O sexto é o processamento ilegal de ativistas como "imigrantes ilegais" perante a Autoridade de Imigração, as audiências judiciais sem a presença de advogados e coação para assinar um documento declarando que os participantes entraram ilegalmente em Israel. Há aqui a violação do direito a um julgamento justo, à liberdade e à segurança, nos termos dos artigos 9.º e 14.º do Pacto Internacional sobre os Direitos Civis e Políticos.
O sétimo diz respeito aos ataques repetidos de drones por parte de Israel contra a Flotilha, considerados como violando o artigo 8 do Estatuto de Roma e o 2(4) da Carta da ONU, enquadrando-se como “ato de agressão contra os Estados de bandeira e cidadãos, incluindo o uso ilegal da força”, o que é considerado crime de guerra.
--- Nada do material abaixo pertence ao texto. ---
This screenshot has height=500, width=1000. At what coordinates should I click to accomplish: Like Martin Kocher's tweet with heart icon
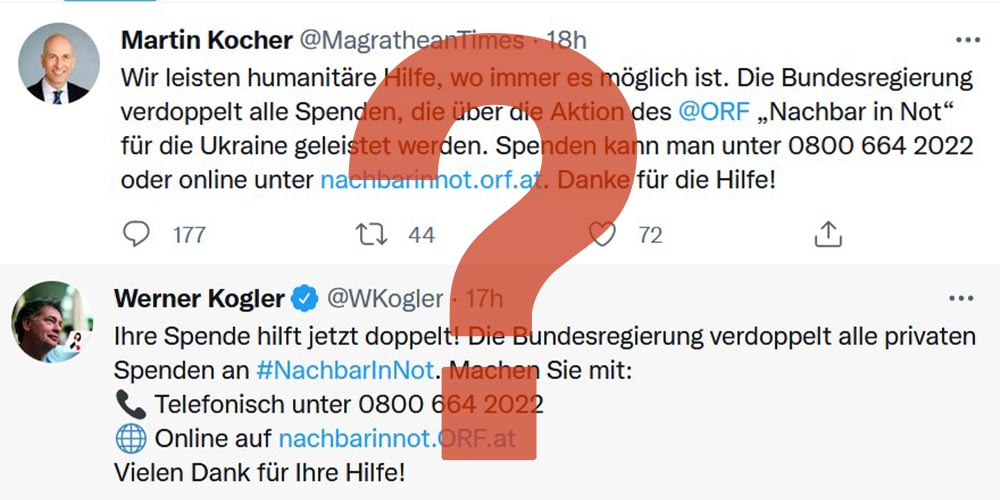point(602,234)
O oitavo é o ataque às embarcações que, tendo sido feito fora da zona de soberania de Israel, é considerado um ataque e uma violação da soberania do Estado da bandeira dos navios.
O nono diz respeito ao facto de serem embarcações civis a transportar ajuda humanitária para a população de Gaza, o que está listado como crime de guerra pelo artigo 8º(2)(b)(xxv) do Estatuto de Roma. O bloqueio israelita sobre Gaza, aliás, é ilegal à luz do Parágrafo 102 do Manual de San Remo, que estipula a ilegalidade de um bloqueio se este "tiver o único propósito de matar de fome a população civil ou negar-lhe outros objetos essenciais à sua sobrevivência".